EXERCISE DATA section start

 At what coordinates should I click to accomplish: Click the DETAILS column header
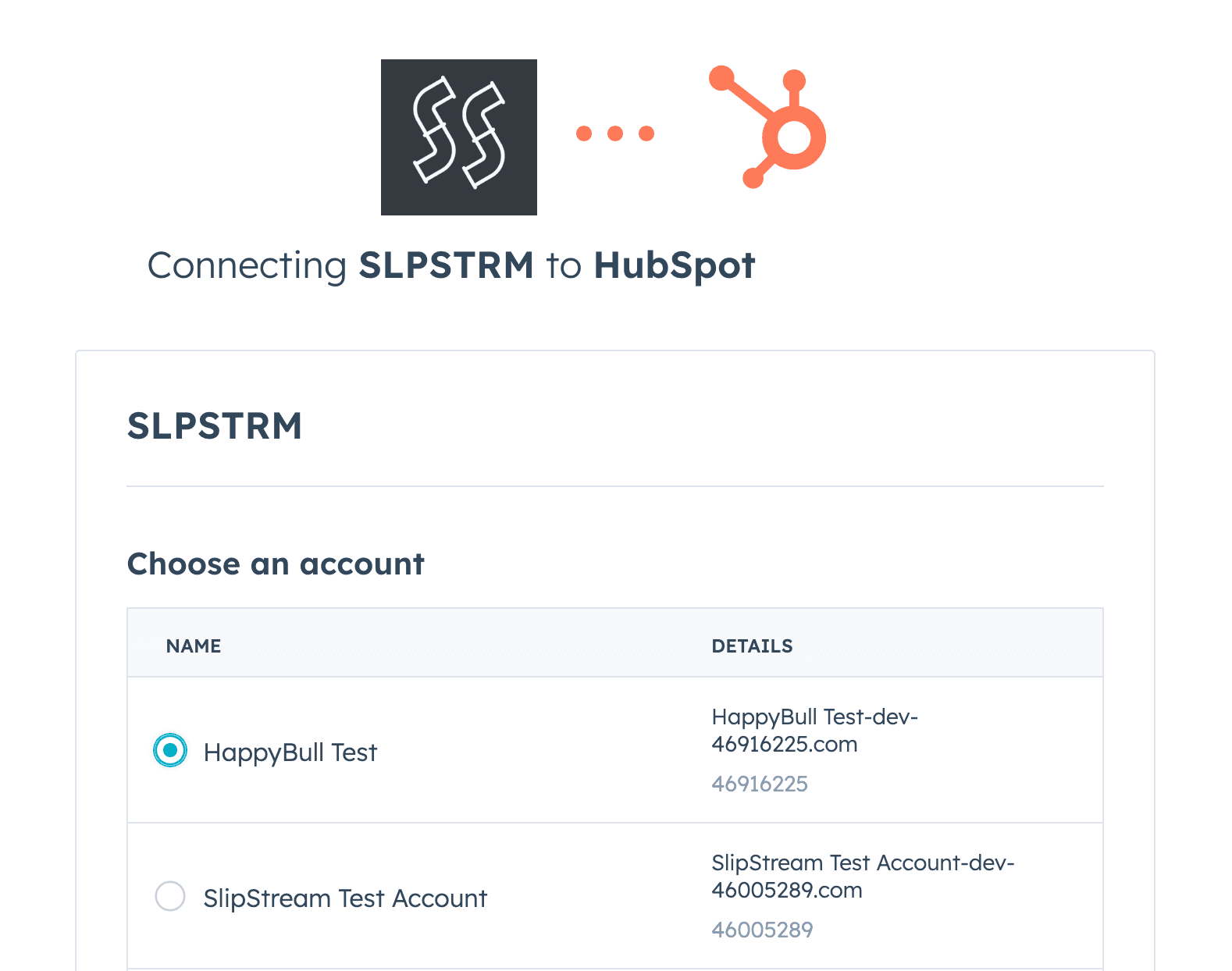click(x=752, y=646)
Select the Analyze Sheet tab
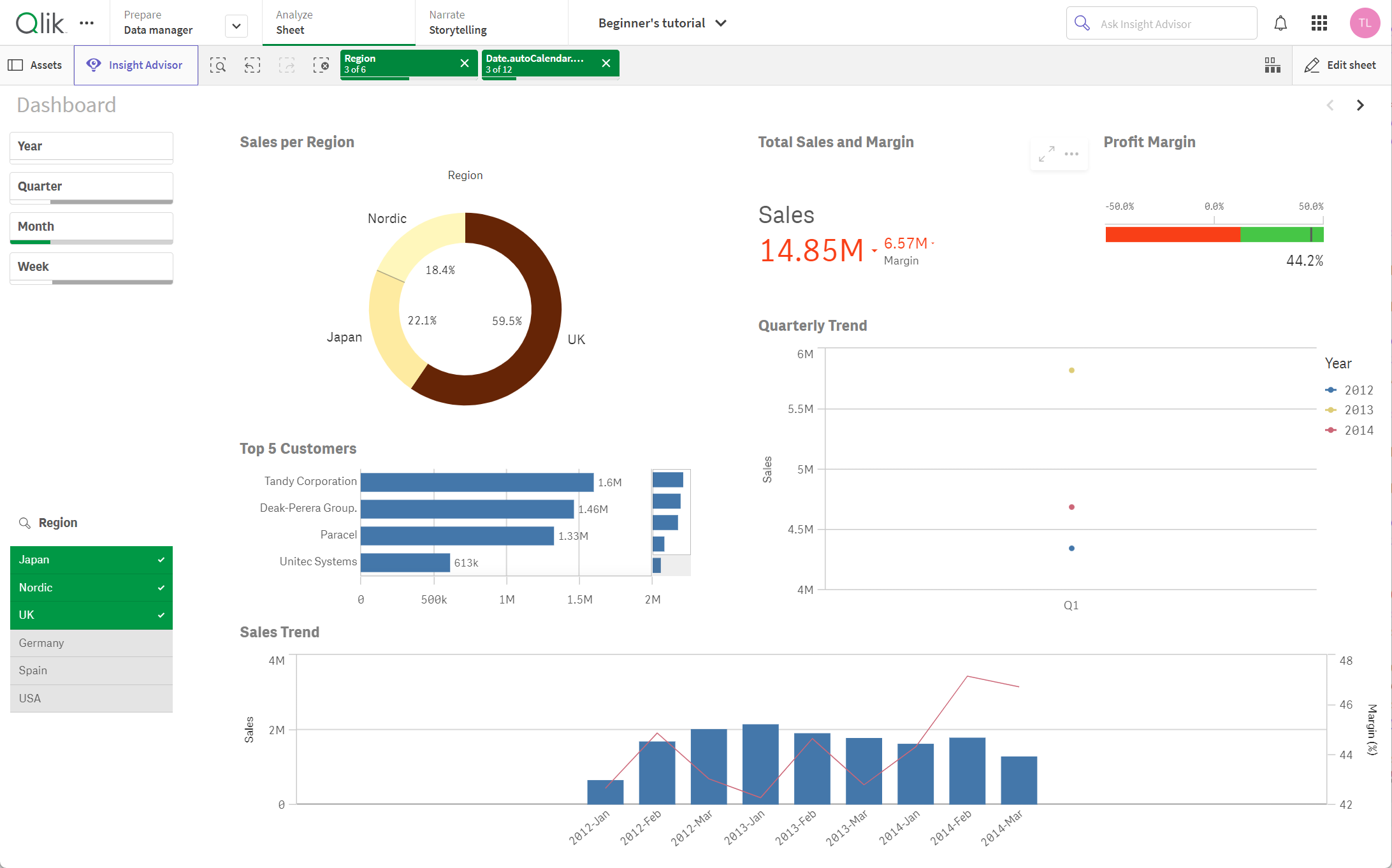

EXERCISE DATA section end
EXERCISE DATA section start

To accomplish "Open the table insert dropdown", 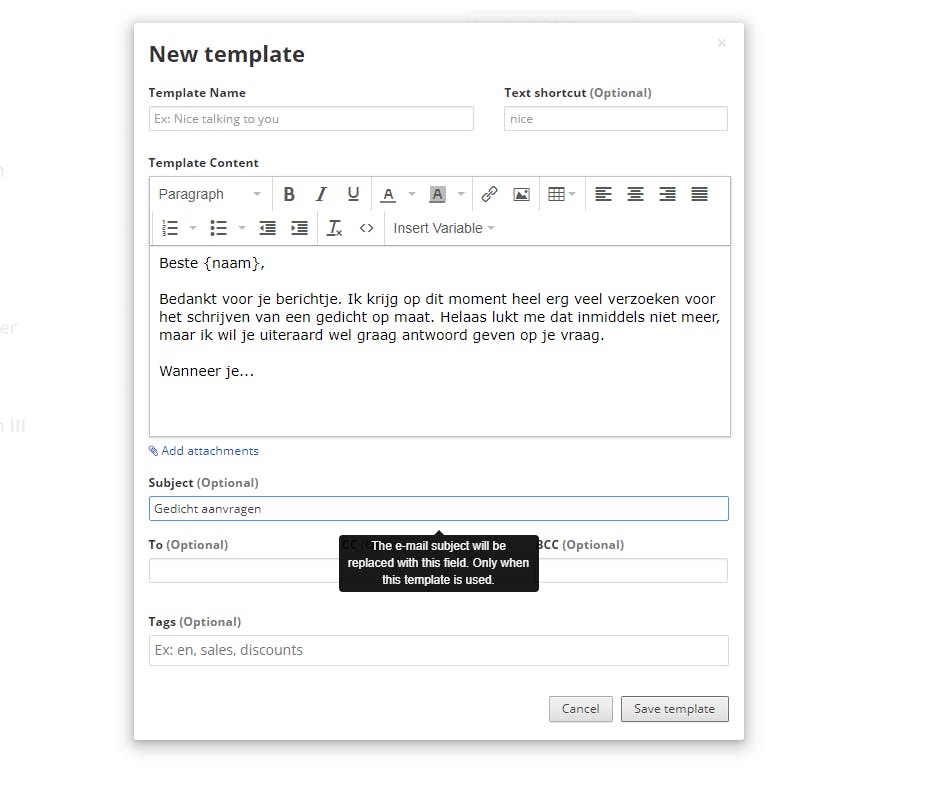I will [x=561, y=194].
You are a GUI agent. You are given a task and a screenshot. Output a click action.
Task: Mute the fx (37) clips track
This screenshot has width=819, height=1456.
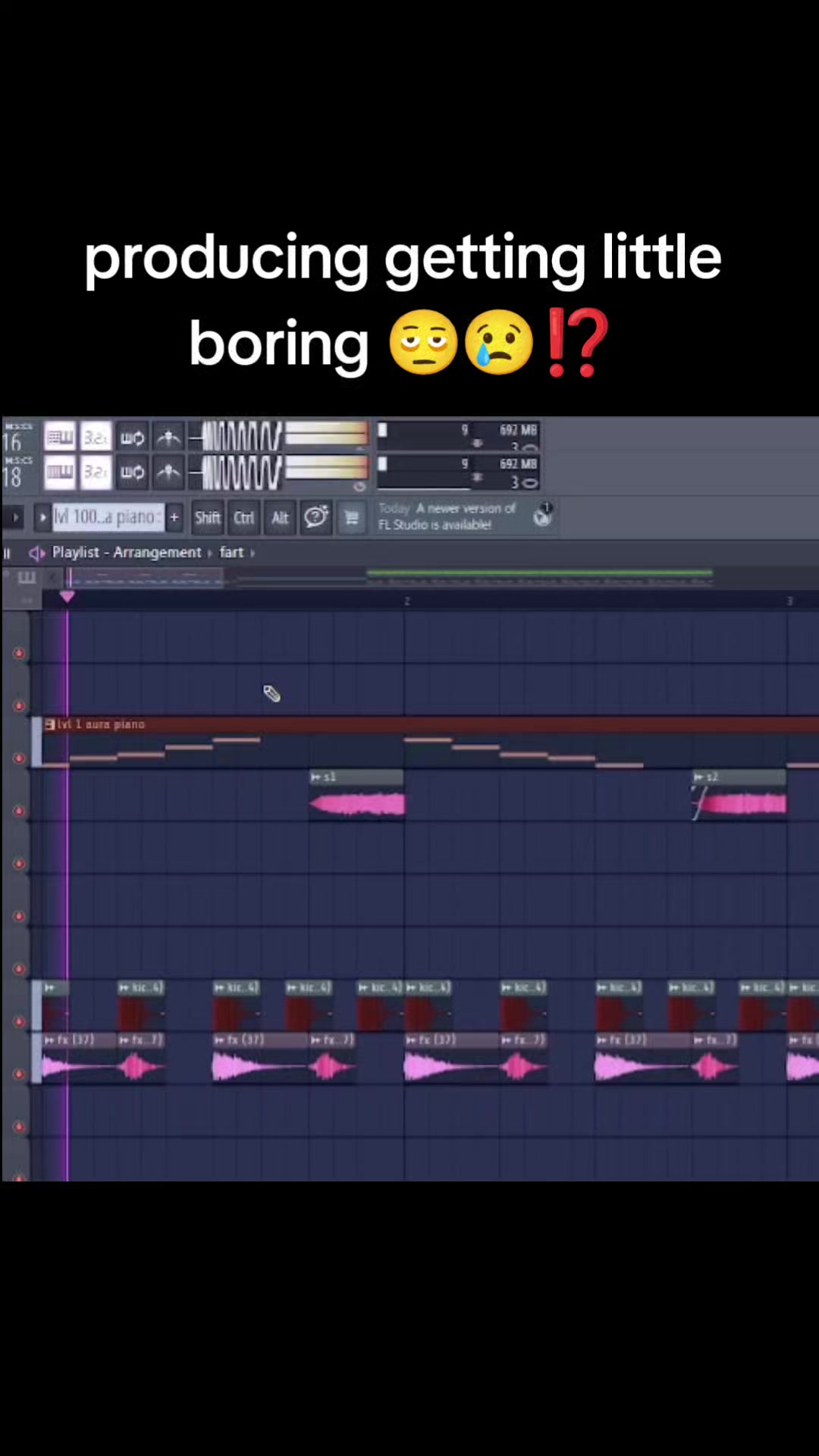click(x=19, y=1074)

EXERCISE DATA section end
EXERCISE DATA section start

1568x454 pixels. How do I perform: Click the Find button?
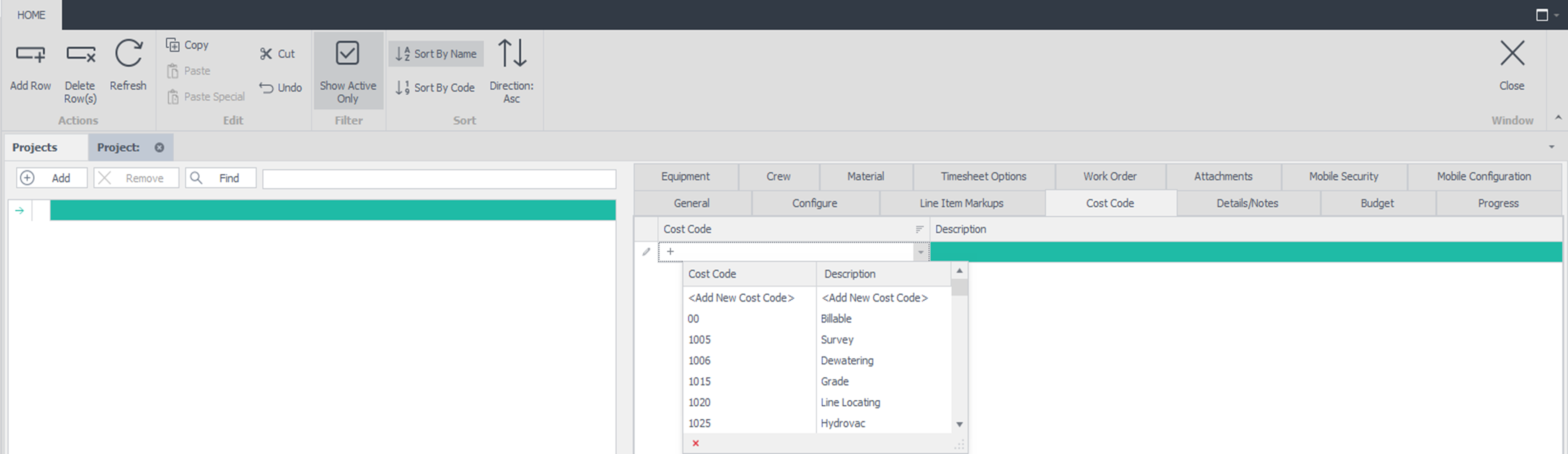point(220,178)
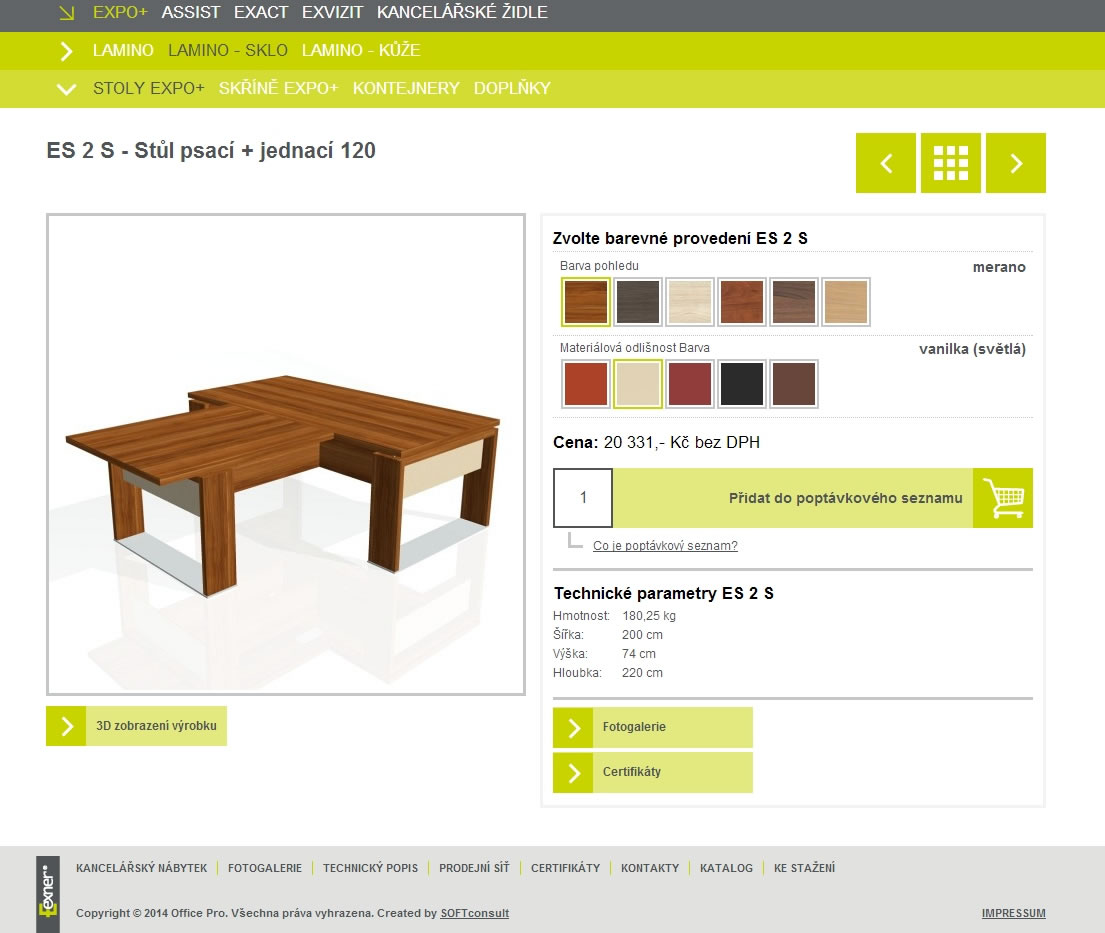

EXERCISE DATA section end

▶ _YOUR GOAL_
Beginning with the line above that contains "At what coordinates" and finishing with the line that contains "Select the Analyze Sheet tab", print those lines exactly and only. Skip all pictures.

▶ _SOLUTION_
 At what coordinates should I click to accomplish: Click the DETAILS column header
click(x=752, y=646)
Select the Analyze Sheet tab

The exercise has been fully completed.